Of the many designs sent in two only seem to have been seriously considered by the President: one by Dr. William Thornton, an Englishman of fine natural abilities, but unskilled in architecture; a second by Stephen L. Hallett, a cultivated French architect, then residing in New York.

There is evidence that Dr. Thornton's plan was at first favored. Writing to the commissioners from Philadelphia, January 31, 1793, Washington observed that he had under consideration Hallett's plans for the Capitol, "which have a great deal of merit." "Dr. Thornton," he continues, "has also given me a view of his, which come forward under very advantageous circumstances. The Grandeur, Simplicity, and Beauty of the exterior, the propriety with which the apartments are distributed, and the economy in the mass of the whole structure will, I doubt not, give it a preference in your eyes as it has in mine”; and he suggests that if the Doctor's plan is adopted, Hallett should be soothed as much as possible, and some employment be given him about the Capitol. Hallett, however, pointed out grave defects in Thornton's plan, and at the latter's request a commission of two practical architects chosen by himself was appointed to examine it. On July 25, 1793, Washington again wrote the commissioners that Mr. Carstairs and Colonel Williams (the two architects forming the commission) had rejected Dr.

______________________________

Problem a ▸
In the entries, substitute "gray arrow" for "silver arrow" across the stretch from the line containing "Where should I click to: Move" through the end of the entries, leaving everything else unchanged. Give only those lines.

Data to use ▸
______________________________

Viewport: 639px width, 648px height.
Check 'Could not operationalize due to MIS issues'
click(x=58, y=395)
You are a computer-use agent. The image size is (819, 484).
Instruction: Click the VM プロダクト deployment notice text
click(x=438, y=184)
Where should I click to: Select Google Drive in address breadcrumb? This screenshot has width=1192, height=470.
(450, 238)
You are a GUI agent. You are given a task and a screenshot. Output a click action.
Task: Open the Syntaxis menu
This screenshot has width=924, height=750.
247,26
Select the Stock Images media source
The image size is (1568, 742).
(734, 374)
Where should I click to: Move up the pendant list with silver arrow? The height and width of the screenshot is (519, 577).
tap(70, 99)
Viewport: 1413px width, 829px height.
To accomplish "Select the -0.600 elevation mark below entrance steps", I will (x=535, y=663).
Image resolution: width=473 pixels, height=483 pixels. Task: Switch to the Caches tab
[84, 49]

______________________________

Problem b ▸
Return the stretch of the passage on the Capitol designs from "Of the many" through "in New York.", copied word for word.

Task response a ▸
Where should I click to: Move up the pendant list with gray arrow? The height and width of the screenshot is (519, 577).
tap(70, 99)
Viewport: 1413px width, 829px height.
To accomplish "Select the -0.600 elevation mark below entrance steps", I will (x=535, y=663).
Image resolution: width=473 pixels, height=483 pixels. Task: Switch to the Caches tab
[84, 49]

Task response b ▸
Of the many designs sent in two only seem to have been seriously considered by the President: one by Dr. William Thornton, an Englishman of fine natural abilities, but unskilled in architecture; a second by Stephen L. Hallett, a cultivated French architect, then residing in New York.